** Opening GIVEN DATA block **

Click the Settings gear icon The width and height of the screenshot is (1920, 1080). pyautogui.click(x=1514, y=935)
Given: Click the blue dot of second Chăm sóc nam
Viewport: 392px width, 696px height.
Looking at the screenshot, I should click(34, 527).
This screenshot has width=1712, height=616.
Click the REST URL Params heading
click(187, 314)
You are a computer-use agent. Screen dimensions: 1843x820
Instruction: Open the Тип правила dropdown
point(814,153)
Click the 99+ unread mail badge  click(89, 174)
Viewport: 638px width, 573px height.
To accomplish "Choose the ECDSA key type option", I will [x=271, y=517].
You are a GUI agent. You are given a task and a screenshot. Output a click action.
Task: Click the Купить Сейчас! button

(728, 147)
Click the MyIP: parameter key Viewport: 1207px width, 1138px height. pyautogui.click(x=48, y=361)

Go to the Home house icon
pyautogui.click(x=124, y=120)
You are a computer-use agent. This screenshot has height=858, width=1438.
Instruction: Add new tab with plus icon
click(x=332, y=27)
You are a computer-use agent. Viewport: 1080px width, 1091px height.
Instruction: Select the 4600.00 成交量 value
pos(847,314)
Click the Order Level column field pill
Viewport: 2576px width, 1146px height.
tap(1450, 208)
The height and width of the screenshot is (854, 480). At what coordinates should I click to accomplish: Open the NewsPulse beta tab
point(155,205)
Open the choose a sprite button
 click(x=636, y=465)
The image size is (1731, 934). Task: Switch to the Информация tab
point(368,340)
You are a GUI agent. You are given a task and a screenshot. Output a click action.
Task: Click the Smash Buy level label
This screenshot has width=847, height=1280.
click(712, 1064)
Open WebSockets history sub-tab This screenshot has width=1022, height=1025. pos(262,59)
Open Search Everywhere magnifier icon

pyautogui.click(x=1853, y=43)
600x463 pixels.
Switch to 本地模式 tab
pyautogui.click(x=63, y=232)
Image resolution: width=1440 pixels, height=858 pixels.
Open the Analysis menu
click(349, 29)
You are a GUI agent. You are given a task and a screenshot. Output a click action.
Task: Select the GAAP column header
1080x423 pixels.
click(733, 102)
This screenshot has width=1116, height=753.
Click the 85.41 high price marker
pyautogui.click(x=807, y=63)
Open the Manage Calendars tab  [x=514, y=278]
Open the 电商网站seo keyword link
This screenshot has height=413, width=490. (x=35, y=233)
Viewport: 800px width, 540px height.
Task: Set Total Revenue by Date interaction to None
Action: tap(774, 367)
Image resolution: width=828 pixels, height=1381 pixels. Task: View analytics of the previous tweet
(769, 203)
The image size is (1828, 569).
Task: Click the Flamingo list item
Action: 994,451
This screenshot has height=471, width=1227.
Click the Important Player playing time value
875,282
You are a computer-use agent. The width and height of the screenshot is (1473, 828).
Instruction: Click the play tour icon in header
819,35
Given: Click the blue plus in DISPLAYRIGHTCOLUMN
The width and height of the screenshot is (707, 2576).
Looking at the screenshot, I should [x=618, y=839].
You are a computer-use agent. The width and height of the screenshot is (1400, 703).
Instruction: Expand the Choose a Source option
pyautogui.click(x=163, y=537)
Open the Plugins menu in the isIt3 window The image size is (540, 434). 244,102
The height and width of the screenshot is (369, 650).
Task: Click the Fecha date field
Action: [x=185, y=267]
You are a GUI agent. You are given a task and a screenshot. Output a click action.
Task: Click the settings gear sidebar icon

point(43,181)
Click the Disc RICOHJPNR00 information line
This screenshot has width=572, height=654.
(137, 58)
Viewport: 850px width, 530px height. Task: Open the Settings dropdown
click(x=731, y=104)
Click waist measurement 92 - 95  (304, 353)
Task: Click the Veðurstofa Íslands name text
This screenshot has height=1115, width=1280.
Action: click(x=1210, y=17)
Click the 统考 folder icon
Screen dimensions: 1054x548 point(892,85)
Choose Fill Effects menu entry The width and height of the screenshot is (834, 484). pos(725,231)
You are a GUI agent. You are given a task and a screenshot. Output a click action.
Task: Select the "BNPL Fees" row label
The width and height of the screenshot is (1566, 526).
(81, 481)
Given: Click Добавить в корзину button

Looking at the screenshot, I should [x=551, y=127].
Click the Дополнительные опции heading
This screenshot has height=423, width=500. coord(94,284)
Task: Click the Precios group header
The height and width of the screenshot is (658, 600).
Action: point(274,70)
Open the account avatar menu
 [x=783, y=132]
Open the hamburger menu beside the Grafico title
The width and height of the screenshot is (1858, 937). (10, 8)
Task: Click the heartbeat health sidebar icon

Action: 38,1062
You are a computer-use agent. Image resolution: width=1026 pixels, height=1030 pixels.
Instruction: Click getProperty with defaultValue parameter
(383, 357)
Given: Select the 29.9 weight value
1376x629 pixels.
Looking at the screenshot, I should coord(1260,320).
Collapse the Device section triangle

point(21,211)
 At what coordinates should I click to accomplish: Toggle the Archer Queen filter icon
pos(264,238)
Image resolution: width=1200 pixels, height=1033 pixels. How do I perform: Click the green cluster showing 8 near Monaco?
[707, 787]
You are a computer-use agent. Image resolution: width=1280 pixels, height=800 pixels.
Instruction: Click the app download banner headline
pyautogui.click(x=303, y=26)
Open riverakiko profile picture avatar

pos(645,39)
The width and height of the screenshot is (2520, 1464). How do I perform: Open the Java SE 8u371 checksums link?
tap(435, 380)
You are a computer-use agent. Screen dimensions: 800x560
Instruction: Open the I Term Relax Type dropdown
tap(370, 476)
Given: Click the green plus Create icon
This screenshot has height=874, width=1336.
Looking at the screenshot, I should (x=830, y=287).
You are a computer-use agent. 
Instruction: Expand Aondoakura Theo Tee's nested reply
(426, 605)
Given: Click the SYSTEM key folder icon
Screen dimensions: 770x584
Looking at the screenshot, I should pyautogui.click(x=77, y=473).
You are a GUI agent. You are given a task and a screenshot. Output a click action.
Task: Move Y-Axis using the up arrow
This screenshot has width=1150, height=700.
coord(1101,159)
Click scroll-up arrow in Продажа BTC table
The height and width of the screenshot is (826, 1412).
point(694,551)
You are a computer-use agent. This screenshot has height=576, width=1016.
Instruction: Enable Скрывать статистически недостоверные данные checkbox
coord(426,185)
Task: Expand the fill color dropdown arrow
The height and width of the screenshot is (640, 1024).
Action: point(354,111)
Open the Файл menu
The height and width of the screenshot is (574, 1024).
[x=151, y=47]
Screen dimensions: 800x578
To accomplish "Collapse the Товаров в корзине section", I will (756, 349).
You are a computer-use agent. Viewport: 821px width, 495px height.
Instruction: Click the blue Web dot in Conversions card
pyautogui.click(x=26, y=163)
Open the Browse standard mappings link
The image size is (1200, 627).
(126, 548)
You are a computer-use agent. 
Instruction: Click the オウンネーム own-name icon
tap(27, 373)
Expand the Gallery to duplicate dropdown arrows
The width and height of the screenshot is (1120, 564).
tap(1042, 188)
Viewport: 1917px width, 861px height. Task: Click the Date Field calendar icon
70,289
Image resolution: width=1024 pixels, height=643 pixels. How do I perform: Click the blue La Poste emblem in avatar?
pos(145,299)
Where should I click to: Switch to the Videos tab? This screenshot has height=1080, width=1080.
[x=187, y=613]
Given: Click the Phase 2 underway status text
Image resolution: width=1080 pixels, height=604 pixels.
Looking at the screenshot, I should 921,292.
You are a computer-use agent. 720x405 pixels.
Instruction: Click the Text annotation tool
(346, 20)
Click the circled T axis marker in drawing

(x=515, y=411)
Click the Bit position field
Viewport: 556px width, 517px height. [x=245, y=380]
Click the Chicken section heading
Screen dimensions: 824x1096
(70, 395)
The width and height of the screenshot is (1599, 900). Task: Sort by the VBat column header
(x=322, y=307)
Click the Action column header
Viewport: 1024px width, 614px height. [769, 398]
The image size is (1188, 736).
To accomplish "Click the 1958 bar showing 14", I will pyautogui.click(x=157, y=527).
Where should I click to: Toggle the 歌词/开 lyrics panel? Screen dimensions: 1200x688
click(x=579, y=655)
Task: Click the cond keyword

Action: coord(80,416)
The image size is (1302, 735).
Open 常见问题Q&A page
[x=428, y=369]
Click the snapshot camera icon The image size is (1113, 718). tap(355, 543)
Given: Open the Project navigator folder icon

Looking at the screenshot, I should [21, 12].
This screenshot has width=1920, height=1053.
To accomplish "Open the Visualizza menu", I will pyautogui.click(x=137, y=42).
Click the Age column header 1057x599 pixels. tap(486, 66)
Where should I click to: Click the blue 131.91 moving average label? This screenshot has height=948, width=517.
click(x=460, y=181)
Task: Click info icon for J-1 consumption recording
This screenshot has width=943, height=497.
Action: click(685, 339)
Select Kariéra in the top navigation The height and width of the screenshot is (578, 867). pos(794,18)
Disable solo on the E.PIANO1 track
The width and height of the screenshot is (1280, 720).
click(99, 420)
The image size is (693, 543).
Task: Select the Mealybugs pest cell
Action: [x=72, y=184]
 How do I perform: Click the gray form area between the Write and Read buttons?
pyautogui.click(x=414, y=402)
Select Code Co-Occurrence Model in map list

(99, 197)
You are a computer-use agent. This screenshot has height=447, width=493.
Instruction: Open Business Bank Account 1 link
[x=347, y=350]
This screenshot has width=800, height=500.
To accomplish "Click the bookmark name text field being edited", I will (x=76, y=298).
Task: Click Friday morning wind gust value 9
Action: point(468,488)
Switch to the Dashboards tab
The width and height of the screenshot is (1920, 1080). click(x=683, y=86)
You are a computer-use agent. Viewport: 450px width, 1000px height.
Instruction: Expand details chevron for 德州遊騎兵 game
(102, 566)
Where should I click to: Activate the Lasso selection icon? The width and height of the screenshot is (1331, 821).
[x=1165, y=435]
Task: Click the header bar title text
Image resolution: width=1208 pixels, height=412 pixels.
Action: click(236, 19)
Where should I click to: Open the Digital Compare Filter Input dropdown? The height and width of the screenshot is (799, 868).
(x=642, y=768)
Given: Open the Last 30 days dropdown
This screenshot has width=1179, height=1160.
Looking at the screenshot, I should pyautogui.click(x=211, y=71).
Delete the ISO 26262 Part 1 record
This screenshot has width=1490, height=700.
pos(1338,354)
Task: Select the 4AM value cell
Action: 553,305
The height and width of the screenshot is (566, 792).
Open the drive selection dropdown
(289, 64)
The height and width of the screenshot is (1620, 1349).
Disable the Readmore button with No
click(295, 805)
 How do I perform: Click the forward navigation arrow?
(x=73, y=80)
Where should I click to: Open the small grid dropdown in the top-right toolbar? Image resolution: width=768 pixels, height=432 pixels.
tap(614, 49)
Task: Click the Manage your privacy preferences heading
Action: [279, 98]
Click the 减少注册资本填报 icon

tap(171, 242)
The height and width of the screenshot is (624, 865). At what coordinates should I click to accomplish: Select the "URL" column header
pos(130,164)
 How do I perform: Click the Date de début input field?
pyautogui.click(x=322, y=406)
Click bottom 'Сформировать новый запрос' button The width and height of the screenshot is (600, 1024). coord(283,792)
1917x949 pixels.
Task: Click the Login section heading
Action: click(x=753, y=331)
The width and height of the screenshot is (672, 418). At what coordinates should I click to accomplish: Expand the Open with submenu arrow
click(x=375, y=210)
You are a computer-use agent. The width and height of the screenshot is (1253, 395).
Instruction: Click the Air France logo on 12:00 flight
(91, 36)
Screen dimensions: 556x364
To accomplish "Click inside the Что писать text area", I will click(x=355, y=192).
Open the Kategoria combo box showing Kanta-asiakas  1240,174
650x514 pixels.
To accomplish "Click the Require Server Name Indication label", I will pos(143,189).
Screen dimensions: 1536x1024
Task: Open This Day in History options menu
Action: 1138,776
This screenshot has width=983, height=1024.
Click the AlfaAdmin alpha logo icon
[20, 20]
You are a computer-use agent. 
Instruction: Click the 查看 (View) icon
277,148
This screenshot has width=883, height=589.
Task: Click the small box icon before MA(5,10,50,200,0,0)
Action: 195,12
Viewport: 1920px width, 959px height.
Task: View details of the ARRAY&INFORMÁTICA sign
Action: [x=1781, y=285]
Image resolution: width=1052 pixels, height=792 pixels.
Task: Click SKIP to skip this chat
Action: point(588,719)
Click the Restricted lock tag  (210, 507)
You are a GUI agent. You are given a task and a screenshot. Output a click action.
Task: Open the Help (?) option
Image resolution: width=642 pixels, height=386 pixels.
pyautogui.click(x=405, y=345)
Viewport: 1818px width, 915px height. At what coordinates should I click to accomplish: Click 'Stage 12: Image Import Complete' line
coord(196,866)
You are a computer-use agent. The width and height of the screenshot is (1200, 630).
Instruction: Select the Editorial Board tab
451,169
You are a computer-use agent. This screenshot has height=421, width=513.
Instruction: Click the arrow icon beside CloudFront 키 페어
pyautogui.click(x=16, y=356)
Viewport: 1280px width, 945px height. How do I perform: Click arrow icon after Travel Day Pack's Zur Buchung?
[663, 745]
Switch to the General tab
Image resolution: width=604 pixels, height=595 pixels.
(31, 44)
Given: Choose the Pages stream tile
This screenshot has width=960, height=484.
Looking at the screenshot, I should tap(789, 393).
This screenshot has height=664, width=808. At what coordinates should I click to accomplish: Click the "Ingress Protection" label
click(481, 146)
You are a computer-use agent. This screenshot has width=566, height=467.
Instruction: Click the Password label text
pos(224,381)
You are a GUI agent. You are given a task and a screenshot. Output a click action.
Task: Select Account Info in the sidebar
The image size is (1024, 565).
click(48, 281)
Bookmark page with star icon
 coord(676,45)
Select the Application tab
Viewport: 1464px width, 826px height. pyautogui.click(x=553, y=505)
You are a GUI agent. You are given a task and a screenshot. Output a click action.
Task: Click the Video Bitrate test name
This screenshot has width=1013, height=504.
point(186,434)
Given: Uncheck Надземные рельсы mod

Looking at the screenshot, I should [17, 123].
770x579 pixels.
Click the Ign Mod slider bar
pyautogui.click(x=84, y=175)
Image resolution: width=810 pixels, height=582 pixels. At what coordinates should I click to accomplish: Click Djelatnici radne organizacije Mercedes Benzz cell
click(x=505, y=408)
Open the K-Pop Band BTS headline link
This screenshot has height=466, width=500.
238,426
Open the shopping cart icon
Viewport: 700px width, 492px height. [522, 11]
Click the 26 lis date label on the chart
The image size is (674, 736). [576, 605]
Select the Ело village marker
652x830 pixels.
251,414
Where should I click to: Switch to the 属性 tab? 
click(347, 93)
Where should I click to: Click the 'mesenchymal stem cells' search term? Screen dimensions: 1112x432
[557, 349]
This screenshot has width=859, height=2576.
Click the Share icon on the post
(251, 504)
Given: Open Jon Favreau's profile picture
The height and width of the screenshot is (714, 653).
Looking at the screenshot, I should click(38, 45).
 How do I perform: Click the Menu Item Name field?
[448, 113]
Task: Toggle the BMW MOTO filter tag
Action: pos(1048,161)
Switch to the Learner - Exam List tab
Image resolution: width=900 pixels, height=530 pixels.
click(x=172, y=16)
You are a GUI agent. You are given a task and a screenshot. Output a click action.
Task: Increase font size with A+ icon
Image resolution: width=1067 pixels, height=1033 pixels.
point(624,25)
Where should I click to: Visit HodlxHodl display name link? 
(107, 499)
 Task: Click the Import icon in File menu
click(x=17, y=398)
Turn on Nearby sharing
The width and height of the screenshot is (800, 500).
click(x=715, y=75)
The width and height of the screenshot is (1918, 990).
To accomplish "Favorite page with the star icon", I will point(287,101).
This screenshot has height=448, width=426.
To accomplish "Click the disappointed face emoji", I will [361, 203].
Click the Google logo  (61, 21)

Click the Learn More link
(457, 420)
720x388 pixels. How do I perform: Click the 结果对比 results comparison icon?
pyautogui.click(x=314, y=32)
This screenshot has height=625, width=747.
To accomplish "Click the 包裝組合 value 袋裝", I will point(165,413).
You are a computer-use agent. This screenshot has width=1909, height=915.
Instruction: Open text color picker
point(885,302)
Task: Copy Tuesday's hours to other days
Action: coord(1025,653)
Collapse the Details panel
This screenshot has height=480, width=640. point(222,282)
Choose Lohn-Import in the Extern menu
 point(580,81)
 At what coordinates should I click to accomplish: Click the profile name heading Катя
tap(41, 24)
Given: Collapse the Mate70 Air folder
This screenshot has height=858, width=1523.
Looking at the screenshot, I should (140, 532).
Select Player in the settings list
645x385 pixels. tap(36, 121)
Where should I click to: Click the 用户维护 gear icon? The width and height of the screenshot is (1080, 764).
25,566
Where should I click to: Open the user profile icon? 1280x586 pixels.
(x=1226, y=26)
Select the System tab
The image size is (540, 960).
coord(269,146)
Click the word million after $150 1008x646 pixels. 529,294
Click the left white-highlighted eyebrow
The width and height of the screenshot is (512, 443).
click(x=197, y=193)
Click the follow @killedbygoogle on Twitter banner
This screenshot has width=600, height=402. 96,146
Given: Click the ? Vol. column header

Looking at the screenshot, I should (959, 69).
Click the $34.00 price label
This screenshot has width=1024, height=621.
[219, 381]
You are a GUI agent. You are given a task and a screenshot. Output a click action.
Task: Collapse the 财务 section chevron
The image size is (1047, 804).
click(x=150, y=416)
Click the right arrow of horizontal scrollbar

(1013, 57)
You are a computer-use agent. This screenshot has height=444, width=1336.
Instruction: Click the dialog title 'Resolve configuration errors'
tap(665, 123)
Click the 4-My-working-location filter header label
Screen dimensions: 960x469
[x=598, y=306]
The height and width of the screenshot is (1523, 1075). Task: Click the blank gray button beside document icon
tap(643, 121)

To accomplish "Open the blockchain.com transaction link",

** Closing GIVEN DATA block **

TASK BRIEF: From the very first line of the records down to the line with "You are a computer-use agent. Screen dimensions: 1843x820", please write out each line exactly, including both ends and no other lines.

ANSWER FOR THE TASK:
Click the Settings gear icon The width and height of the screenshot is (1920, 1080). pyautogui.click(x=1514, y=935)
Given: Click the blue dot of second Chăm sóc nam
Viewport: 392px width, 696px height.
Looking at the screenshot, I should click(34, 527).
This screenshot has width=1712, height=616.
Click the REST URL Params heading
click(187, 314)
You are a computer-use agent. Screen dimensions: 1843x820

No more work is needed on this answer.